I think that you are speaking here about the code behavior in the general context.
And I want to limit this part of discussion to the contexts where
usbd_transfer_poll is actually used - kdb and panic.  In those contexts there is
one and only one thread that must do all the work.  Other threads are stopped
and "frozen" in the middle of whatever they were doing before kdb was entered or
panic called (provided SCHEDULER_STOPPED() == true).

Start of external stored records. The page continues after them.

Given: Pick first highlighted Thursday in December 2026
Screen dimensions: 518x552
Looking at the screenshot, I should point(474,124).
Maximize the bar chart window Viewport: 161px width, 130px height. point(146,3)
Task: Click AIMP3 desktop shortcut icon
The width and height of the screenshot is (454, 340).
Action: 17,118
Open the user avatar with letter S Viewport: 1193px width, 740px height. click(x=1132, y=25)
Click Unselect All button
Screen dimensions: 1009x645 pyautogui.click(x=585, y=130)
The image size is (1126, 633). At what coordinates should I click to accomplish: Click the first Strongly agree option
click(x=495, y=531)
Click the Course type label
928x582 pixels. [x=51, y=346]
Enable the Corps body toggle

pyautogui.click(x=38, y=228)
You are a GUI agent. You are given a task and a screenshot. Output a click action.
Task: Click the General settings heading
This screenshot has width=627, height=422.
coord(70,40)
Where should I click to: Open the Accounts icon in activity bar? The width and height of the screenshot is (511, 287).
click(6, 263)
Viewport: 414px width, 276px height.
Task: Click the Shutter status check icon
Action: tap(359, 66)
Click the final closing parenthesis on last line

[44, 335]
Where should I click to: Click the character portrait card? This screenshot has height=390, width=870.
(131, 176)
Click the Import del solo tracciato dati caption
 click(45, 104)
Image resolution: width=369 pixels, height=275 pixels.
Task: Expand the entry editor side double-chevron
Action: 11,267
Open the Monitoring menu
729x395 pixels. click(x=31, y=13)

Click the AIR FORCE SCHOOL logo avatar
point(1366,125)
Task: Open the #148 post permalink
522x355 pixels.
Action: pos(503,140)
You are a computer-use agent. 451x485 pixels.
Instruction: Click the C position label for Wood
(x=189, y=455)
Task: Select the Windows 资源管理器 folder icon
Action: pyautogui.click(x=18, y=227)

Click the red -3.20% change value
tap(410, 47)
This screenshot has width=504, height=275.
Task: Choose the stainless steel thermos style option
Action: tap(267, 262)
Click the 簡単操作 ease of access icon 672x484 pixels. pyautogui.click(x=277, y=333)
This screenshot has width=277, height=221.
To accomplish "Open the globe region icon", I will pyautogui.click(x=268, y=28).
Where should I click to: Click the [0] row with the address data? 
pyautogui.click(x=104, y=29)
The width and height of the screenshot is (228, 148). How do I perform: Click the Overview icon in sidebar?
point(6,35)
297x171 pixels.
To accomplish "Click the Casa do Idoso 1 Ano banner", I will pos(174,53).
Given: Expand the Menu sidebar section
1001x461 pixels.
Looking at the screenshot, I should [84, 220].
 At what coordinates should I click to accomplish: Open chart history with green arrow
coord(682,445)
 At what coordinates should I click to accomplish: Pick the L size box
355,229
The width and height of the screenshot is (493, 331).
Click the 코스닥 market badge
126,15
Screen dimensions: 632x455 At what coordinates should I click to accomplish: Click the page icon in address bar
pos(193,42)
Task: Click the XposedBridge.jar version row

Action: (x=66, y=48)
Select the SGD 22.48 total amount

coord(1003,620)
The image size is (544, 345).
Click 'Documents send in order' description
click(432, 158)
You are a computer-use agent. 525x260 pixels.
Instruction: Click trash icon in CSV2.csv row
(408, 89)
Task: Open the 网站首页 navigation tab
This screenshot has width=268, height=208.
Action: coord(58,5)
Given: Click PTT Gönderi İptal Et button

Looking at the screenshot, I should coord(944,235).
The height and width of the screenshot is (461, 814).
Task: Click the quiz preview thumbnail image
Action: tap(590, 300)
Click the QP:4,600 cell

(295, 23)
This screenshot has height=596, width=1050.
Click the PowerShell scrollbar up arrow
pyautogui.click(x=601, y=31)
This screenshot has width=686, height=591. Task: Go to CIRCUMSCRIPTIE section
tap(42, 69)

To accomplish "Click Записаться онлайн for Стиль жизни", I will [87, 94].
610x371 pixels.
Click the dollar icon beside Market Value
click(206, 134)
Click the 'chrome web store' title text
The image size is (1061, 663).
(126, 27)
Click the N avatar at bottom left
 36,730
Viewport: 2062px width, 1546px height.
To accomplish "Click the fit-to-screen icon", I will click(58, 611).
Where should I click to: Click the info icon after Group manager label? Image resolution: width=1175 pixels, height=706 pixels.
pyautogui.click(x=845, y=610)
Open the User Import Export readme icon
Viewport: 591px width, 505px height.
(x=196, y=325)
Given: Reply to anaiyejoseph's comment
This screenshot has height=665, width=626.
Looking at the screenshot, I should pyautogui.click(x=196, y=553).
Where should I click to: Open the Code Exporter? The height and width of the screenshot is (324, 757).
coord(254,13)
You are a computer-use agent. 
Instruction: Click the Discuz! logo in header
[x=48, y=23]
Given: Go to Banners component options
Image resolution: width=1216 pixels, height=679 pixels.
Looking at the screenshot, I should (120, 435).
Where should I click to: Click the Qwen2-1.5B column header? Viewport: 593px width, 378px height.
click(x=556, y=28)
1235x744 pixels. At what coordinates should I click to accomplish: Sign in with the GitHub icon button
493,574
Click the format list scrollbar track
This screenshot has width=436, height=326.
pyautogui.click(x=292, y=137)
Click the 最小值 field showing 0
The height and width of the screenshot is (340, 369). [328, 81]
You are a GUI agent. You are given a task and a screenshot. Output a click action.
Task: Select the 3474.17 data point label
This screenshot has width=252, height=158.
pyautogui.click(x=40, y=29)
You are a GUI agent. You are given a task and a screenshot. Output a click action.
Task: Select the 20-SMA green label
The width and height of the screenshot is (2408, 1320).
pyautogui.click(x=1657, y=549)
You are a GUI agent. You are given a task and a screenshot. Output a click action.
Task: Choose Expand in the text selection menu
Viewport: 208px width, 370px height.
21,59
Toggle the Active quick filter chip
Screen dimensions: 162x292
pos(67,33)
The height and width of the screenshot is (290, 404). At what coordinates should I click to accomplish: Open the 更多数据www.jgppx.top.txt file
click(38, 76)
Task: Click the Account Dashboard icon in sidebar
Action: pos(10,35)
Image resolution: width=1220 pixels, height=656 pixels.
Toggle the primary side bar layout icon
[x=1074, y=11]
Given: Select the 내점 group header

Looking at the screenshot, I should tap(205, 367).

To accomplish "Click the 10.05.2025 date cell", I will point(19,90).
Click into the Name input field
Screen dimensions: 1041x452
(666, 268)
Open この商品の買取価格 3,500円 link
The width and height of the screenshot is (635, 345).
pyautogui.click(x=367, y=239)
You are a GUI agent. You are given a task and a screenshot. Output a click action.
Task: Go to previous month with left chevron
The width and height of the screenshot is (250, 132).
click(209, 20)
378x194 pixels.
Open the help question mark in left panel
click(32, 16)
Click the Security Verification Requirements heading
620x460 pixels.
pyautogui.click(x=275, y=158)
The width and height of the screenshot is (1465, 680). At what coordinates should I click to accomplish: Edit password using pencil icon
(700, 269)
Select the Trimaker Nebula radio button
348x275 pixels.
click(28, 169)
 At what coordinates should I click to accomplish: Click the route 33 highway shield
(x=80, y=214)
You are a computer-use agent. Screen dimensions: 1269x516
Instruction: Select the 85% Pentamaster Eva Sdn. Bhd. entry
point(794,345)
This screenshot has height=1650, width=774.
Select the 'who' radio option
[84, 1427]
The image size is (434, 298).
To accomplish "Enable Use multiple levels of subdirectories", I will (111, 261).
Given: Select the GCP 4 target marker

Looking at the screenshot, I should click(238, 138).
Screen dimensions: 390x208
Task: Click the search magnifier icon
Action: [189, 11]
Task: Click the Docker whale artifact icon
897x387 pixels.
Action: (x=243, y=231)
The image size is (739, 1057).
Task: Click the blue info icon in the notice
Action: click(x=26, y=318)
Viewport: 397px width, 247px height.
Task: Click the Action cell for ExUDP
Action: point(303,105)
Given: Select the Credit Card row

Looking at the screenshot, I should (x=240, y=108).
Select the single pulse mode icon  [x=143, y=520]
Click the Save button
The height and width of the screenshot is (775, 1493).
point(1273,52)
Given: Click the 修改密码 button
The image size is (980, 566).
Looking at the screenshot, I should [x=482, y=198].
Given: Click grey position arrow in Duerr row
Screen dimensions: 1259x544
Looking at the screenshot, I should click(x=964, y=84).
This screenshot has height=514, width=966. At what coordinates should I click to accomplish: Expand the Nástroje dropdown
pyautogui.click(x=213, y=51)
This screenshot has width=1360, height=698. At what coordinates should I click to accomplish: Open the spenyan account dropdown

>> That code also touches locks in various places.  I
>> think that it would be more preferable to have a method that does the job
>> in a more straight-forward way, without touching any locks, ignoring the
>> usual code paths and assuming that no other treads are running in
>> parallel.  Ditto for the method to submit a request.
> 
> The current USB code can be run fine without real locks, if you do a few 
> tricks. I have a single-threaded BSD-kernel replacement for this which works 
> like a charm for non-FreeBSD projects.

That's very cool.  I believe that various implementations of USB stack for BIOS
and similar are also non-threaded.

> I'm going to paste a few lines FYI:
> 
> Why not extend "struct mtx" to have two fields which are only used in case of 
> system polling (no scheduler running):
> 
> struct mtx {
>   xxx;
>   int owned_polling = 0;
>   struct mtx *parent_polling;
> };
> 
> void
> mtx_init(struct mtx *mtx, const char *name, const char *type, int opt)
> {
>         mtx->owned = 0;
>         mtx->parent = mtx;
> }
> 
> void
> mtx_lock(struct mtx *mtx)
> {
>         mtx = mtx->parent;
>         mtx->owned++;
> }
> 
> void
> mtx_unlock(struct mtx *mtx)
> {
>         mtx = mtx->parent;
>         mtx->owned--;
> }
> 
> int
> mtx_owned(struct mtx *mtx)
> {
>         mtx = mtx->parent;
>         return (mtx->owned != 0);
> }
> 
> void
> mtx_destroy(struct mtx *mtx)
> {
>         /* NOP */
> }
> 
> Maybe mtx_init, mtx_lock, mtx_unlock mtx_owned, mtx_destroy, etc, could be 
> function pointers, which are swapped at panic.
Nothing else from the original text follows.